§ **Work instruction**
Identify every line in the records below that contains the word "resolution", and reproduce each one.

§ **Entries provided**
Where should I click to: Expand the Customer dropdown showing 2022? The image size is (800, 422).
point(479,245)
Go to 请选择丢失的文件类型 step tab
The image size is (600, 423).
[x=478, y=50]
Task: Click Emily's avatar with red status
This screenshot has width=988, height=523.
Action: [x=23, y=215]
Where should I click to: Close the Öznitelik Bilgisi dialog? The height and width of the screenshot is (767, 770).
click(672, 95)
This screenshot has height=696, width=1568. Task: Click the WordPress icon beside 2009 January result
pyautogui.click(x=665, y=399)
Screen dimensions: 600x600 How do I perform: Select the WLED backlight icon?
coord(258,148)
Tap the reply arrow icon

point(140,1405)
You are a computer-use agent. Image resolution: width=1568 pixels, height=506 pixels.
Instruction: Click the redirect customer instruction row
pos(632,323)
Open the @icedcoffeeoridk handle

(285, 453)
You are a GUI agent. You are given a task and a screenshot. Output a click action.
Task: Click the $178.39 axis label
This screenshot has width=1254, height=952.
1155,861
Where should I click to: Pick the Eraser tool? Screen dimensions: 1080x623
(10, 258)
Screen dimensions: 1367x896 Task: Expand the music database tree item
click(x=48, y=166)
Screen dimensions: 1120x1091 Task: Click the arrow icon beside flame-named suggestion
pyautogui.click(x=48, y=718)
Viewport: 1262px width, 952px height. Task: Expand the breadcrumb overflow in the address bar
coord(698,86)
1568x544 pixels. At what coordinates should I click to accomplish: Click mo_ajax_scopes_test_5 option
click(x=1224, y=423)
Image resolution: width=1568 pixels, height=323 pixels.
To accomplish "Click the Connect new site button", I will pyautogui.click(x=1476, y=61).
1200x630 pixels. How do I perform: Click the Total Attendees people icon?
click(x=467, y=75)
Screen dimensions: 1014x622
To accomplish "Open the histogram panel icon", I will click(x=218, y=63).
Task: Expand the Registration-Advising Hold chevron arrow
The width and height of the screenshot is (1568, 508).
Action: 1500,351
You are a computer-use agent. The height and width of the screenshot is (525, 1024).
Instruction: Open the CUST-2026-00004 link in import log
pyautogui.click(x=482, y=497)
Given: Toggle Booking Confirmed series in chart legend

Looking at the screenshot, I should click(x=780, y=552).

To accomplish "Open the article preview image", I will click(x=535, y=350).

§ **Task solution**
You are a computer-use agent. Image resolution: width=1568 pixels, height=506 pixels.
Image resolution: width=1568 pixels, height=323 pixels.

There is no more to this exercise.